Laursen v. State

OPINION

By the Court,

Mowbray, J.:

Appellant Laursen planned to kill one of his sons-in-law; however, he missed his shot and killed another son-in-law. He was convicted of first degree murder. On the day of the homicide, appellant drank several beers. Approximately three hours *570after the shooting he gave a post-Miranda statement which was incriminating. Over objection, the trial judge found the statement to be voluntary, and admitted it into evidence. Appellant contends two errors: the trial judge failed to instruct the jury on the issue of whether the statement was voluntary; and, the trial court placed the burden of proving the voluntariness of the statement on the appellant.

1. After appellant’s arrest the officers took him to the Washoe Medical Center for a blood alcohol test. There he was advised of his rights under Miranda v. Arizona, 384 U.S. 436 (1966). The appellant told the officers at the station:

... I fired two or three rounds and I never in my life missed anything, even a deer, but I missed that son-of-a-bitch I was after.

AIM OF THE TASK: Continue the court opinion in Laursen v. State, starting right after the quoted statement that ends it.

STUDY MATERIAL:
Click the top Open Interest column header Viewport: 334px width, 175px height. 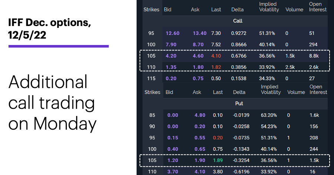(318, 7)
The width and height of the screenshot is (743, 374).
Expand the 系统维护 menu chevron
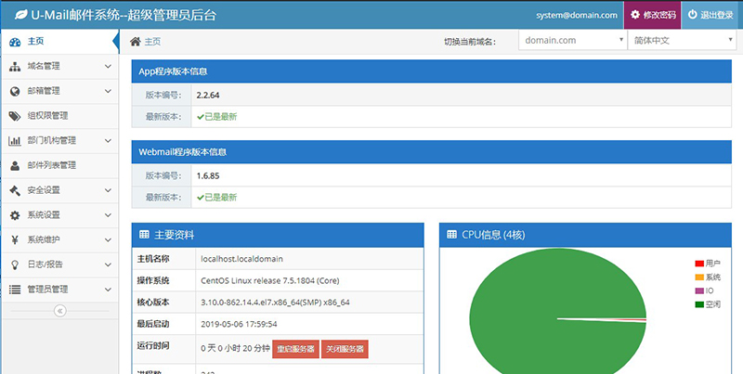[108, 239]
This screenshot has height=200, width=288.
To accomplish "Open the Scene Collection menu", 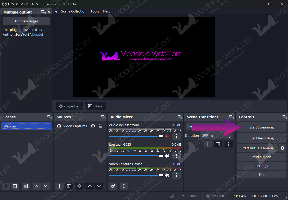I will click(x=74, y=11).
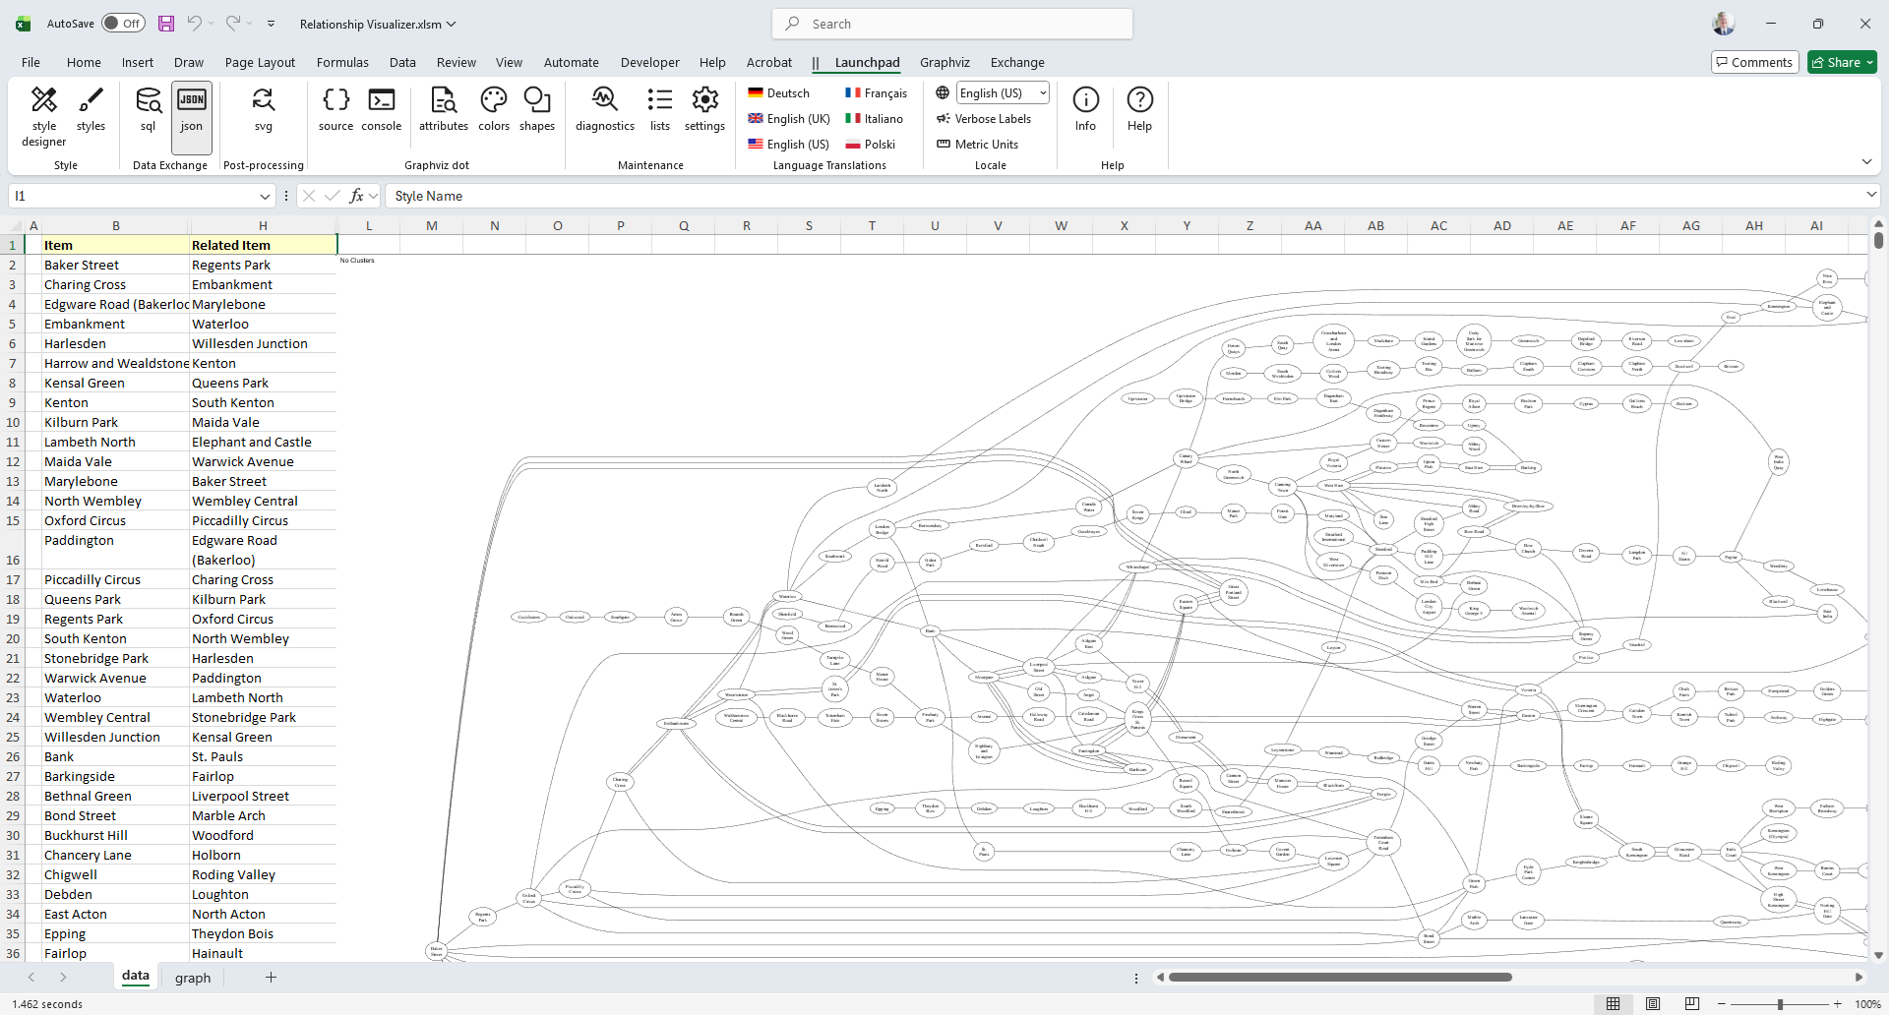Run the diagnostics tool
This screenshot has height=1015, width=1889.
(604, 109)
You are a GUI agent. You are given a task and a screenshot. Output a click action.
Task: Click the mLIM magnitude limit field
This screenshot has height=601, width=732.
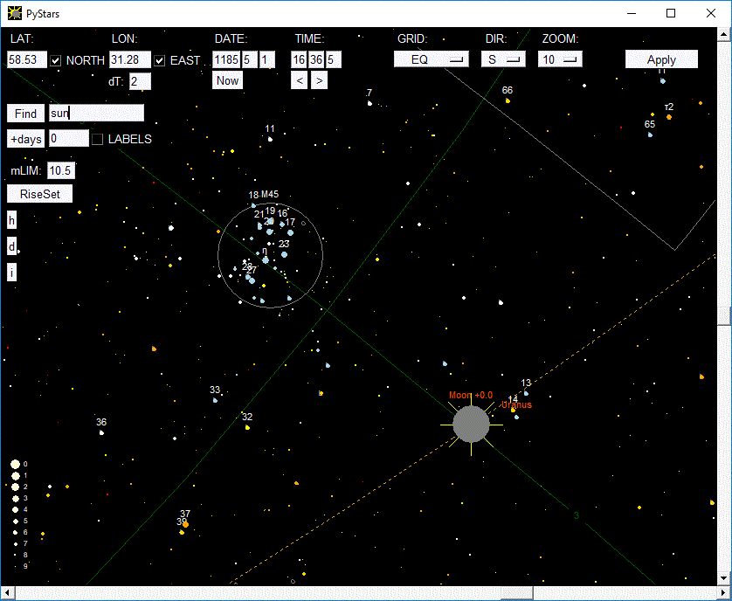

ANSWER TO THE PROBLEM:
Question: Did you know what you were doing when you went down to Tom’s house?
Answer: You bet, I was going to stomp ass, sure was.

Appellant claims the court erred in failing to instruct the jury on the voluntariness of this statement. Nevada follows the Massachusetts rule when the voluntariness of a defendant’s statement is put in issue. Carlson v. State, 84 Nev. 534, 445 P.2d 157 (1968). Under this rule the trial judge receives evidence on the voluntariness of the statement and determines whether the statement was voluntary. If so, it is admitted. However, the court must later submit the issue by appropriate instruction to the jury. Carlson v. State, supra. In this case while the trial judge determined that the statement was voluntarily made, the court failed to submit the issue to the jury. Therefore, the court committed error.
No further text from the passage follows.